======== DATASET ENTRIES ========
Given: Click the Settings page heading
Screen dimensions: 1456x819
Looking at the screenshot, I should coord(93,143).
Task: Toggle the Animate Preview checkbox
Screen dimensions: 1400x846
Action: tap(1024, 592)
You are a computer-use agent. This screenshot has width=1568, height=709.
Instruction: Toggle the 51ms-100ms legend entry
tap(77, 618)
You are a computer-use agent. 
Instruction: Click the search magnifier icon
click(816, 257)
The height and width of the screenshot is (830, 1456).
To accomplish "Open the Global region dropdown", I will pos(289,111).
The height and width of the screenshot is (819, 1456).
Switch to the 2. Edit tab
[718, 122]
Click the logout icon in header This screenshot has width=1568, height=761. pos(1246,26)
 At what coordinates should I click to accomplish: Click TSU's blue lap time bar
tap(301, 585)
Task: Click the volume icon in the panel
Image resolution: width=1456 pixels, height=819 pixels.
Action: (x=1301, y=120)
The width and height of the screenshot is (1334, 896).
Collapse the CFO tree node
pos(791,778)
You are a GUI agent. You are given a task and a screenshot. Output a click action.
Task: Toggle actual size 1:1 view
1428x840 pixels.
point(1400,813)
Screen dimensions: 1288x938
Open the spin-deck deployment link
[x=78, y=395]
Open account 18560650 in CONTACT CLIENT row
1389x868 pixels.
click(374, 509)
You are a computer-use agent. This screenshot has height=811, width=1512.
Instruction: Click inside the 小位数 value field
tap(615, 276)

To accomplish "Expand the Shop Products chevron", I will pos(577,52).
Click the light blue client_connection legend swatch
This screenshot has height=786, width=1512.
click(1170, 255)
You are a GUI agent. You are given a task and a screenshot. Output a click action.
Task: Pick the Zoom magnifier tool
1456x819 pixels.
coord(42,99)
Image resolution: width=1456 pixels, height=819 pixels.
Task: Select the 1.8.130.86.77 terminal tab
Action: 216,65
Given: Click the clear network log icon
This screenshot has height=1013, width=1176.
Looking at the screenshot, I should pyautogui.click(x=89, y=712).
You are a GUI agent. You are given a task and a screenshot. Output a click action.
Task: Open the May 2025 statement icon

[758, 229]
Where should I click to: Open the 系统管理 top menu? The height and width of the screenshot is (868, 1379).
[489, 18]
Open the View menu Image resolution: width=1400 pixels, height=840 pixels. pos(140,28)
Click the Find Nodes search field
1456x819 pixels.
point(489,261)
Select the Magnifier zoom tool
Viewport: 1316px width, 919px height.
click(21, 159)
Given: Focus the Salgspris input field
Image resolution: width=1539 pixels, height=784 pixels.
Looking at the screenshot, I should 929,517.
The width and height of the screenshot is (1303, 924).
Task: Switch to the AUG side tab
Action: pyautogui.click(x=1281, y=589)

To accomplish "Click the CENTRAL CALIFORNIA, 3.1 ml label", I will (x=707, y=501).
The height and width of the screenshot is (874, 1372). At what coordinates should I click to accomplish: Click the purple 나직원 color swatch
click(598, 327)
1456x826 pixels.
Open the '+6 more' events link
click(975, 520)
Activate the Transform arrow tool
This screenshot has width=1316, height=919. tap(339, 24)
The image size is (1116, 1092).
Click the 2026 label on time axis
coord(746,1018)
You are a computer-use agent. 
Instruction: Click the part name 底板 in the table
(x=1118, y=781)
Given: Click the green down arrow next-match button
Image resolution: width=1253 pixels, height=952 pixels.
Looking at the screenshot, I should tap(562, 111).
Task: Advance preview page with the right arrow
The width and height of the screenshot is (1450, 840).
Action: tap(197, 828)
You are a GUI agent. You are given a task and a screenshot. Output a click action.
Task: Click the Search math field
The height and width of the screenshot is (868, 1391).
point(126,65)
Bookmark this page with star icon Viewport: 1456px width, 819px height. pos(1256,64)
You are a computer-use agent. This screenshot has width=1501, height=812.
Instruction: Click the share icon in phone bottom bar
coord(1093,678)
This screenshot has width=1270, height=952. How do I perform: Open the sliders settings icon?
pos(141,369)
========
PROMPT: What is needed here is an exact copy of all the entries.

RESPONSE BELOW:
Given: Click the Settings page heading
Screen dimensions: 1456x819
Looking at the screenshot, I should coord(93,143).
Task: Toggle the Animate Preview checkbox
Screen dimensions: 1400x846
Action: tap(1024, 592)
You are a computer-use agent. This screenshot has width=1568, height=709.
Instruction: Toggle the 51ms-100ms legend entry
tap(77, 618)
You are a computer-use agent. 
Instruction: Click the search magnifier icon
click(816, 257)
The height and width of the screenshot is (830, 1456).
To accomplish "Open the Global region dropdown", I will pos(289,111).
The height and width of the screenshot is (819, 1456).
Switch to the 2. Edit tab
[718, 122]
Click the logout icon in header This screenshot has width=1568, height=761. pos(1246,26)
 At what coordinates should I click to accomplish: Click TSU's blue lap time bar
tap(301, 585)
Task: Click the volume icon in the panel
Image resolution: width=1456 pixels, height=819 pixels.
Action: (x=1301, y=120)
The width and height of the screenshot is (1334, 896).
Collapse the CFO tree node
pos(791,778)
You are a GUI agent. You are given a task and a screenshot. Output a click action.
Task: Toggle actual size 1:1 view
1428x840 pixels.
point(1400,813)
Screen dimensions: 1288x938
Open the spin-deck deployment link
[x=78, y=395]
Open account 18560650 in CONTACT CLIENT row
1389x868 pixels.
click(374, 509)
You are a computer-use agent. This screenshot has height=811, width=1512.
Instruction: Click inside the 小位数 value field
tap(615, 276)

To accomplish "Expand the Shop Products chevron", I will pos(577,52).
Click the light blue client_connection legend swatch
This screenshot has height=786, width=1512.
click(1170, 255)
You are a GUI agent. You are given a task and a screenshot. Output a click action.
Task: Pick the Zoom magnifier tool
1456x819 pixels.
coord(42,99)
Image resolution: width=1456 pixels, height=819 pixels.
Task: Select the 1.8.130.86.77 terminal tab
Action: 216,65
Given: Click the clear network log icon
This screenshot has height=1013, width=1176.
Looking at the screenshot, I should pyautogui.click(x=89, y=712).
You are a GUI agent. You are given a task and a screenshot. Output a click action.
Task: Open the May 2025 statement icon

[758, 229]
Where should I click to: Open the 系统管理 top menu? The height and width of the screenshot is (868, 1379).
[489, 18]
Open the View menu Image resolution: width=1400 pixels, height=840 pixels. pos(140,28)
Click the Find Nodes search field
1456x819 pixels.
point(489,261)
Select the Magnifier zoom tool
Viewport: 1316px width, 919px height.
click(21, 159)
Given: Focus the Salgspris input field
Image resolution: width=1539 pixels, height=784 pixels.
Looking at the screenshot, I should 929,517.
The width and height of the screenshot is (1303, 924).
Task: Switch to the AUG side tab
Action: pyautogui.click(x=1281, y=589)

To accomplish "Click the CENTRAL CALIFORNIA, 3.1 ml label", I will (x=707, y=501).
The height and width of the screenshot is (874, 1372). At what coordinates should I click to accomplish: Click the purple 나직원 color swatch
click(598, 327)
1456x826 pixels.
Open the '+6 more' events link
click(975, 520)
Activate the Transform arrow tool
This screenshot has width=1316, height=919. tap(339, 24)
The image size is (1116, 1092).
Click the 2026 label on time axis
coord(746,1018)
You are a computer-use agent. 
Instruction: Click the part name 底板 in the table
(x=1118, y=781)
Given: Click the green down arrow next-match button
Image resolution: width=1253 pixels, height=952 pixels.
Looking at the screenshot, I should tap(562, 111).
Task: Advance preview page with the right arrow
The width and height of the screenshot is (1450, 840).
Action: tap(197, 828)
You are a GUI agent. You are given a task and a screenshot. Output a click action.
Task: Click the Search math field
The height and width of the screenshot is (868, 1391).
point(126,65)
Bookmark this page with star icon Viewport: 1456px width, 819px height. pos(1256,64)
You are a computer-use agent. This screenshot has width=1501, height=812.
Instruction: Click the share icon in phone bottom bar
coord(1093,678)
This screenshot has width=1270, height=952. How do I perform: Open the sliders settings icon?
pos(141,369)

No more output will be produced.